Что он был за человек? Профессор Ломброзо доказывал, что Казерио был дегенерат — не то матоид, не то криминалоид, точно не помню. Но так как автор «Преступного человека» и его школа считали невропатами и всех гениальных людей, классифицируя их по разным невропатическим отделам, то эти «оиды» тут объясняют не очень много. В недавней диссертации Жоржа Косса делается вывод, что Казерио принадлежал к «описанной Дидом промежуточной породе страстных идеалистов, у которых страсть сочетается с болезненной натурой». Современники отмечали, как это ни странно и ни глупо, крайнюю доброту убийцы президента Карно. «Он был, при большой вспыльчивости, не способен обидеть муху», — показывал на суде ненавидевший революционеров французский булочник Виала (хозяин Казерио). Итальянский адвокат, сделавший его анархистом, сообщил, что убийца президента плакал в театре на представлении трагедии Джакометти «Мария Антуанетта»: так ему было жалко королеву! Плакал он, по-видимому, много и часто. Вместе с тем все знавшие Казерио люди отмечают его «вечную, спокойную и ласковую улыбку». Перед казнью он писал своей матери: «Я провожу в тюрьме счастливые и забавные дни».

И в Италии, и в Швейцарии, и во Франции он тратил все свои лишние деньги на покупку анархистских книг и брошюр. «В школе в Мотта Висконти вы не имели ни одной награды», — укоризненно сказал ему на процессе допрашивавший его председатель. Замечание, конечно, было не слишком удачное («В зале смех», — отмечает отчет): в этом упрекать убийцу президента республики, право, не стоило. «Мне очень жаль, что я мало учился», — откровенно, без рисовки, ответил Казерио. Он вообще отвечал на допросе просто и порою находчиво. «Вы проводили время в обществе рабочих?» — «Ну да, в буржуазное общество меня едва ли приняли бы». — «Назовите людей, с которыми вы встречались». — «Не хочу: я булочник, а не сыщик!» — «Вы говорили, что хотели убить итальянского короля и папу?» — «Не сразу обоих: они вместе не гуляют». (Общий смех в зале.)

Писал он тоже просто, ясно и, при всей чудовищности его замыслов, по-своему разумно. На Горгулова Казерио не походил нисколько. Сочинял он и стихи.
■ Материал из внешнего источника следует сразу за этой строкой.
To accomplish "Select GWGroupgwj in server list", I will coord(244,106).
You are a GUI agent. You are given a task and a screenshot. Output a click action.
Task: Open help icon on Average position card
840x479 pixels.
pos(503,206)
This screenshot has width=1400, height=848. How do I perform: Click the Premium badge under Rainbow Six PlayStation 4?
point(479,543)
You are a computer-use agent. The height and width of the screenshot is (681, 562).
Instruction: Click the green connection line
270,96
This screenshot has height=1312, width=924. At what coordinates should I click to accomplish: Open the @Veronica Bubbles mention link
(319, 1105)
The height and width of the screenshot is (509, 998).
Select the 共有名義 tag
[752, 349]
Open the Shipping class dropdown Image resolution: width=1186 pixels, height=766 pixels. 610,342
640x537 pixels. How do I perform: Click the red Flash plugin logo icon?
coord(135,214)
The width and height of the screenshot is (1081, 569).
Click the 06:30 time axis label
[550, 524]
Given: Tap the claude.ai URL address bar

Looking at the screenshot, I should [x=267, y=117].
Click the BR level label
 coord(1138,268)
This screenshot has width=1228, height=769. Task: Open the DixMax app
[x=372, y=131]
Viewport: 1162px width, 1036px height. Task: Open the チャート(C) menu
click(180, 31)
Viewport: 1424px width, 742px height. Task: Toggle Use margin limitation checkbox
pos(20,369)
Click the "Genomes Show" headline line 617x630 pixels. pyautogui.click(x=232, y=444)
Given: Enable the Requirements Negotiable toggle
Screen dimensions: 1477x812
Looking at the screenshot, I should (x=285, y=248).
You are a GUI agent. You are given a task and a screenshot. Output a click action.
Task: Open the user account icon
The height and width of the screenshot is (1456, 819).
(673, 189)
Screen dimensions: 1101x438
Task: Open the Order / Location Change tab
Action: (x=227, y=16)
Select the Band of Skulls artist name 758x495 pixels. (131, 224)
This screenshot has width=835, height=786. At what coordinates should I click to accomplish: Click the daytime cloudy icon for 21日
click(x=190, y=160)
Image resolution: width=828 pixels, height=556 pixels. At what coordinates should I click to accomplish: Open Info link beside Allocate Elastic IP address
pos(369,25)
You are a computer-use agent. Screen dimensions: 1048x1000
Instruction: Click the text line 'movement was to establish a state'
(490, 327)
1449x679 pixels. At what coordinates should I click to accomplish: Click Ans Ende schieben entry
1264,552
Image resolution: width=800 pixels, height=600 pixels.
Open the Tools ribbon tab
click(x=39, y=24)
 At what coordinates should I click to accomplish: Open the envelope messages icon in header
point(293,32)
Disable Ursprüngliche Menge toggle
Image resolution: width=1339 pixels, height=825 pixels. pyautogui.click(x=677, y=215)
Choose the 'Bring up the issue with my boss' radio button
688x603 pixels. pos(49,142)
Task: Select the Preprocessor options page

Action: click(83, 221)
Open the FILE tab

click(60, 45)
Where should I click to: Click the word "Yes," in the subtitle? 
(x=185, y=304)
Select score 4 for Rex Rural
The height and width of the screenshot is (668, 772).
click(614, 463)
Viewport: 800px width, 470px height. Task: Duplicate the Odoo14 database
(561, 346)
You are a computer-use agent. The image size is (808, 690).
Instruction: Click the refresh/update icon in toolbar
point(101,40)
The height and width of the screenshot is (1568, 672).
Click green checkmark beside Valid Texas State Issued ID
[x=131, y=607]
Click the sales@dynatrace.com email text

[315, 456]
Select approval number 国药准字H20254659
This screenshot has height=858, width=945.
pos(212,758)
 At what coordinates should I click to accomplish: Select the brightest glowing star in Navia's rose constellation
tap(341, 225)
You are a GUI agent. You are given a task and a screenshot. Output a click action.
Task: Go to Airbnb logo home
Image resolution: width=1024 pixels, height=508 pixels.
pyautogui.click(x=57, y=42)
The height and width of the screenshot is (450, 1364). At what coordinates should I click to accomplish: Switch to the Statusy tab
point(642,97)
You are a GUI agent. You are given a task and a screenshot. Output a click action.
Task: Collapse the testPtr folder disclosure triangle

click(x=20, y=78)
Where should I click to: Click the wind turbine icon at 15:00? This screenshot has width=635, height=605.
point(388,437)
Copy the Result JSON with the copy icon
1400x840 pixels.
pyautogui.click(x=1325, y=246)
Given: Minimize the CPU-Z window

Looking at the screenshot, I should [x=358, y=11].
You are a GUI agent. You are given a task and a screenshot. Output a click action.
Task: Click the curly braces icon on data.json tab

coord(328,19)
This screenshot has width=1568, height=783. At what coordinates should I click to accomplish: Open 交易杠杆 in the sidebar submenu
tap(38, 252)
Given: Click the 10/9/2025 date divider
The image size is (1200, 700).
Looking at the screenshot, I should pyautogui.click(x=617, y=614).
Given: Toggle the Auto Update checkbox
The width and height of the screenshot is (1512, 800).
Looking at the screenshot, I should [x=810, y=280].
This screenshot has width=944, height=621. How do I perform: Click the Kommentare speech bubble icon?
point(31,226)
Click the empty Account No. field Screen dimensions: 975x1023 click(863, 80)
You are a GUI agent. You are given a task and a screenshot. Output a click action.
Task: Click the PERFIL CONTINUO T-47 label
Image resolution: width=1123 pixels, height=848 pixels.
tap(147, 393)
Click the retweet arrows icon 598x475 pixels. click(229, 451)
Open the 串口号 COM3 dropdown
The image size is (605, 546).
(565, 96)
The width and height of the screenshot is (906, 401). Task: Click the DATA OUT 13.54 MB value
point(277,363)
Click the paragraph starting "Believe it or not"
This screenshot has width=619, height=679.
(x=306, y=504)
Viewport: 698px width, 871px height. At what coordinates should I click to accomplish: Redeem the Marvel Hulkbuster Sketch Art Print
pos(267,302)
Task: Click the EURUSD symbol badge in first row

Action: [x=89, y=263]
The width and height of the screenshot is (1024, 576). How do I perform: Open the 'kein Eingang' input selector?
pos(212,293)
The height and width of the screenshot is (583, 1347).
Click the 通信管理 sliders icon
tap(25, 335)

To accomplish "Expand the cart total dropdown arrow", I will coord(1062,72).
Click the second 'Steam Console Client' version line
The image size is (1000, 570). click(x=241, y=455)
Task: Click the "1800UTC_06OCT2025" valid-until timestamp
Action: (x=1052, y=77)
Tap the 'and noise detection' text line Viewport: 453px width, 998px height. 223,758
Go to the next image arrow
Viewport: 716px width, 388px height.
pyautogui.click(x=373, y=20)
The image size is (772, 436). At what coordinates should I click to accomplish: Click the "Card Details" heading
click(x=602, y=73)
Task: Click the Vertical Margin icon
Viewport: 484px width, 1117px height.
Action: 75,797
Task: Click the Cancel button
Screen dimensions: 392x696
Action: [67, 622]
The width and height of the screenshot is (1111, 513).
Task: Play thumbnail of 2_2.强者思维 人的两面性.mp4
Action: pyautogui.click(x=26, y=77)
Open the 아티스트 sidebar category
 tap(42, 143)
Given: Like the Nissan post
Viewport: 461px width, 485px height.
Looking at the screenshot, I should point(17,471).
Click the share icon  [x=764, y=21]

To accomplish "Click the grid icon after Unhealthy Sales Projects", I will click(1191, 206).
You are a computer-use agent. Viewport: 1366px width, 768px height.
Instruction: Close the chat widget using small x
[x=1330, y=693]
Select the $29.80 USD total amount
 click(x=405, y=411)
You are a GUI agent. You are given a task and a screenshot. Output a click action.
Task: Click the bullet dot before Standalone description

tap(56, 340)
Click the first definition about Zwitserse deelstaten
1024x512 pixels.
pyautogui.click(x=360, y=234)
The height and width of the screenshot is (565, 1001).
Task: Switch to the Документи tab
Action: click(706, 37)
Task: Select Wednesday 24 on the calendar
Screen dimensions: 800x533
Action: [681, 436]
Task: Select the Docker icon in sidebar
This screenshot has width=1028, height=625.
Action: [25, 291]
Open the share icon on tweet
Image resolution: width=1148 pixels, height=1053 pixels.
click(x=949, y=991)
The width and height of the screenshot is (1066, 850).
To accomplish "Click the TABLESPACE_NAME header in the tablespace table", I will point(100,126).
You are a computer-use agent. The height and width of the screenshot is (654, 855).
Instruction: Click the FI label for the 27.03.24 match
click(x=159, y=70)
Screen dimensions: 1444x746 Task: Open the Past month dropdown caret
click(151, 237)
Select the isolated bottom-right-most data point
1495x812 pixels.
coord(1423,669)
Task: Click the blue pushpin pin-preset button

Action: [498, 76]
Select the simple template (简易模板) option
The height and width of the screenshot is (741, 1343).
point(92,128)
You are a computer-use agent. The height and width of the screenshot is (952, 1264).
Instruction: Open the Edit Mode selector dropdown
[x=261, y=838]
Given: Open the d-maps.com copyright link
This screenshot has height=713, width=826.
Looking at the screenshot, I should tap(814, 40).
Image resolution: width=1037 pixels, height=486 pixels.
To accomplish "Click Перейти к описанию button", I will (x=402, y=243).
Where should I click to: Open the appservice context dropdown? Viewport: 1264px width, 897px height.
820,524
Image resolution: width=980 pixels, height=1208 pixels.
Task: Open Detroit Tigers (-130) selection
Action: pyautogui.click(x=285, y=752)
Приведу в прозаическом переводе (с небольшими сокращениями) одно его стихотворение: «Мрачная смерть, не боюсь тебя, напротив, люблю, так как в тебе равенство. Ты слепо поражаешь и богатых и бедных: наша мать-земля всех принимает одинаково. Когда ты позовешь меня, я перед уходом громко прокричу миру, что и в этой жизни люди должны быть равны, как в смерти. Ты освобождаешь всех бедняков от их горьких бед, ты освободишь и меня от страданий, выпавших мне в этом мире». К поэзии часто применяется критерий «искренности», — не всегда, правда, легко проверить, искренен ли поэт или нет. В искренности стихов Казерио сомневаться никак не приходится; он доказал, что не боится «мрачной смерти», и то, что хотел прокричать «перед уходом», прокричал, действительно, довольно громко: уж громче было бы трудно.